African countries are demanding action to stem the import of electronic waste, including old computers and mobile phones from Europe, where strict environmental laws make exporting used electronics cheaper than getting rid of them at home, according to a report in TheGuardian.
In some cases, the products are sent to Africa as donations for re-use, even though they are no longer useful, the report said.
Barely a third of such items are recycled at home in Europe, researchers say. The bulk goes into landfills but thousands of tonnes of electronic goods are exported because secondhand computer components and recycled metals are lucrative commodities for poorer countries.
Some African countries have adopted an international convention on hazardous waste calling for uniform action to end the import of discarded electronic goods containing dangerous components, according to a newly-released document.
Europe’s computers and other electronic and electrical waste are either dumped in landfills or shipped abroad for disposal because of the high cost of recycling in Europe.
In June, signatories to the Bamako convention on the export of hazardous waste to Africa met in Mali. African representatives called for enforcement of the Weee directive and for tougher national laws.
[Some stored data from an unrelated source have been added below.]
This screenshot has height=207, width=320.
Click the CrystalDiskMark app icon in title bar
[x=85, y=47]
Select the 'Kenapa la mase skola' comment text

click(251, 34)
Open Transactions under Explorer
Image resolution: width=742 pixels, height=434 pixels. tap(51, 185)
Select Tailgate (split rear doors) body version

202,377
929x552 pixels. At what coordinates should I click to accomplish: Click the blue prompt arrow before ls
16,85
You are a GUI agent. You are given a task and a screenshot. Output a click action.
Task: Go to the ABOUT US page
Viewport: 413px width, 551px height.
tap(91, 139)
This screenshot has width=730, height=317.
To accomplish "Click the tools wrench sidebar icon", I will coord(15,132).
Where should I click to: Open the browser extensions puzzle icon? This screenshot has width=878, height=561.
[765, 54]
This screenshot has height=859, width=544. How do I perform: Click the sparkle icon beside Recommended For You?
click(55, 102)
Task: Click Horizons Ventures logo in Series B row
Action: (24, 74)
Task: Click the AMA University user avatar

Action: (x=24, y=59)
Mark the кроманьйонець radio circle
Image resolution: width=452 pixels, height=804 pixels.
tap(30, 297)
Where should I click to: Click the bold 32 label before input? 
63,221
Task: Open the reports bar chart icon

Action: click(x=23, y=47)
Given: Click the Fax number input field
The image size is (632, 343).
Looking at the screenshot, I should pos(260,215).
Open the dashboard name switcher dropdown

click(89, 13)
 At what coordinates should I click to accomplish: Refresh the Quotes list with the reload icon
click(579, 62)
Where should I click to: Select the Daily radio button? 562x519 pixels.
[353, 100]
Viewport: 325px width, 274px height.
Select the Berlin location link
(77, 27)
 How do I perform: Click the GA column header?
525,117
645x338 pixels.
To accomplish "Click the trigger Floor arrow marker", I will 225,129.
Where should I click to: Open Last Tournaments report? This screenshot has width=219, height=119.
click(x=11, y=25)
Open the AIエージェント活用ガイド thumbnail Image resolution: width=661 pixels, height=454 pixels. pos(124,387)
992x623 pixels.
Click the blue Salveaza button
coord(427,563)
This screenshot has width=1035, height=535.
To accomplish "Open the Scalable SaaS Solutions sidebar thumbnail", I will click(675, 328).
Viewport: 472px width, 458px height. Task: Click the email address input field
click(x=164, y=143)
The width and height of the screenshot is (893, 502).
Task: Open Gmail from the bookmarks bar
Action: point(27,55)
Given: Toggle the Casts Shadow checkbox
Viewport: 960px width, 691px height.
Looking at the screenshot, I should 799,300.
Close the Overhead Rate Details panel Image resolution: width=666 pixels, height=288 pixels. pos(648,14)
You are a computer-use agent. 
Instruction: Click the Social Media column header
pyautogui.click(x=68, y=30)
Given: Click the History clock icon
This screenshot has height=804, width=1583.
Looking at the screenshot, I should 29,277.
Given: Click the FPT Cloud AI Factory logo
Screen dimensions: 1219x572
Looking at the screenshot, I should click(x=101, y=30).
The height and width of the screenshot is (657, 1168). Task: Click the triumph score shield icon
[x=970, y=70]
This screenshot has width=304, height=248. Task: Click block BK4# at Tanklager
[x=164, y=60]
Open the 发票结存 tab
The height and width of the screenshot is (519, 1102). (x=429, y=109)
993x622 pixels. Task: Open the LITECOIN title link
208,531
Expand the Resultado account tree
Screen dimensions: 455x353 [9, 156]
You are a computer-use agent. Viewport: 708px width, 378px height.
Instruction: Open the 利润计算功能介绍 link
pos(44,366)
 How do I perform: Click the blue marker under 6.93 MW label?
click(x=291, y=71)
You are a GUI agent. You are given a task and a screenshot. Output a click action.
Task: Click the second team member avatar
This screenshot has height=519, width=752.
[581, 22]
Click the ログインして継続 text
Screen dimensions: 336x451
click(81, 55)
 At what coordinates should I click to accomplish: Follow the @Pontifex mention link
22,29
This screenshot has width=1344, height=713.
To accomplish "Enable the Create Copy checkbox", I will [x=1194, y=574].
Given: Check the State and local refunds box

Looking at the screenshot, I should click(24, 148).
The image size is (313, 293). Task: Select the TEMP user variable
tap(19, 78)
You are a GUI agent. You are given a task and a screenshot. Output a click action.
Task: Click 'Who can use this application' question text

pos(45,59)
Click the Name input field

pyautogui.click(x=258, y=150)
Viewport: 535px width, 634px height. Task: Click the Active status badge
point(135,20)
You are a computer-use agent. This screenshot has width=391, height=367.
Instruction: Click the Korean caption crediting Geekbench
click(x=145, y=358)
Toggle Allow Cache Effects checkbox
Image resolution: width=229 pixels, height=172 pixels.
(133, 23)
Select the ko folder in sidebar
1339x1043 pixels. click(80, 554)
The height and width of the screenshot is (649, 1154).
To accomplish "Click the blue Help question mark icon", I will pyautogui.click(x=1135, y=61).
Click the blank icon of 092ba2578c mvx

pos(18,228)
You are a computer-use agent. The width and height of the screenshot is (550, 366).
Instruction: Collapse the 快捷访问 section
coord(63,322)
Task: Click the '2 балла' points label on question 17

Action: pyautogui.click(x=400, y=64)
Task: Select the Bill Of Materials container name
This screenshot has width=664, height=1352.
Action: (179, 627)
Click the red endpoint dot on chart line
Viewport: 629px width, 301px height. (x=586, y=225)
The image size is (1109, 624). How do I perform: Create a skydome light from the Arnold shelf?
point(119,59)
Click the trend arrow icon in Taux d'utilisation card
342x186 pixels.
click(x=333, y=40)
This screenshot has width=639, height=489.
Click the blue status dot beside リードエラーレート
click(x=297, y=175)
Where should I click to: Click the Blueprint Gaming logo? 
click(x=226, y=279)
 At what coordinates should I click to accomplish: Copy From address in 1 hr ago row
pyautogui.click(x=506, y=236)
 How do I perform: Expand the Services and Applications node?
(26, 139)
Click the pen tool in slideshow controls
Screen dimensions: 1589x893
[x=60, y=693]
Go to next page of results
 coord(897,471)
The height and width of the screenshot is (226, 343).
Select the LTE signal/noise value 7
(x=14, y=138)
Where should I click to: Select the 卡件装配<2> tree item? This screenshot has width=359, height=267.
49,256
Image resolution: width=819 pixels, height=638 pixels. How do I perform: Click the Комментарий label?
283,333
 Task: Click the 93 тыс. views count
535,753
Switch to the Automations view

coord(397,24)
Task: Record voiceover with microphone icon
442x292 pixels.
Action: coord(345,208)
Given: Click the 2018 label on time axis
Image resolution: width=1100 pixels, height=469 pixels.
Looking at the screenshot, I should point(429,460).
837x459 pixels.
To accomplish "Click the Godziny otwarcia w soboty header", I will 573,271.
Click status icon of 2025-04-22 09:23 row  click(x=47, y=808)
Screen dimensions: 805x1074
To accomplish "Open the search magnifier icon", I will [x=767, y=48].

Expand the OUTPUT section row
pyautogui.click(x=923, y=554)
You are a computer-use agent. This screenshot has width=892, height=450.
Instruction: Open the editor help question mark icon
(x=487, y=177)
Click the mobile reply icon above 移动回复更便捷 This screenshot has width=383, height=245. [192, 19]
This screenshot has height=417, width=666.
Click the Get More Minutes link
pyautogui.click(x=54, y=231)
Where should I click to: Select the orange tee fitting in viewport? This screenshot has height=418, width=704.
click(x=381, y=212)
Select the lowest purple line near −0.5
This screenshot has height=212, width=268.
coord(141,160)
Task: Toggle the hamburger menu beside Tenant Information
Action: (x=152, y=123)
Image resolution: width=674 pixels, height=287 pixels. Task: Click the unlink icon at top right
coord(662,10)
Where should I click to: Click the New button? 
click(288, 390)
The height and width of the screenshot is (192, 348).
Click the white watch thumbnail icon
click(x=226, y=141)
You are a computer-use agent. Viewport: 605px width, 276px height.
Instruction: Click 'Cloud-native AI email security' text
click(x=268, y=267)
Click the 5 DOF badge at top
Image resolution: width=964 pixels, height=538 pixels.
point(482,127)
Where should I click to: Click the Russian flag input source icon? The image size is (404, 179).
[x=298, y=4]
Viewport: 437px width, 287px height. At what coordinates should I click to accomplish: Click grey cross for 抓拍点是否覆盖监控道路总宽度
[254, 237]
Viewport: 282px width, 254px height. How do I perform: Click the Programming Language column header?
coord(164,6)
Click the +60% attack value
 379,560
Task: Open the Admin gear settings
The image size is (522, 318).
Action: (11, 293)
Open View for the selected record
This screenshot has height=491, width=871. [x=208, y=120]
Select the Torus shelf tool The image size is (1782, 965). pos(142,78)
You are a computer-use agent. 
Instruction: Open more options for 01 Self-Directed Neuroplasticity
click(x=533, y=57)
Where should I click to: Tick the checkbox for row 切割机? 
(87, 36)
The Bamako meeting marked “the first time African parties have by themselves called for rigorous action to prevent e-waste dumping,” according to the Basel Action Network, which campaigns against the trade in toxic waste, the report said.
Legislation requires that at least 85 percent of electrical and e-waste generated in the European Union must be recycled by 2020. This includes solar panels, fluorescent lights containing mercury, and equipment with ozone-depleting substances.
In Ghana, 30 percent of imports of allegedly secondhand products were useless, despite E.U. efforts calling for electronic goods to have some reusable value, a U.N. report said. Overall, the report shows that about 85 percent of containers arriving in Ghana with electrical and electronic goods came from Europe, with 4 percent from Asia.
Illicit waste is typically hidden in containers carrying legitimate cargo to thwart customs inspections, authorities say, according to the report. The U.N. environment program has called for better controls in Africa, where the homegrown e-waste problem is also growing.
Africa is expected to outstrip Europe in the volume of e-waste it generates within the next five years, according to a report in Phys.org.
In a related waste export matter, the E.U. is moving to end the practice of “beaching” old ships in foreign countries, the report said.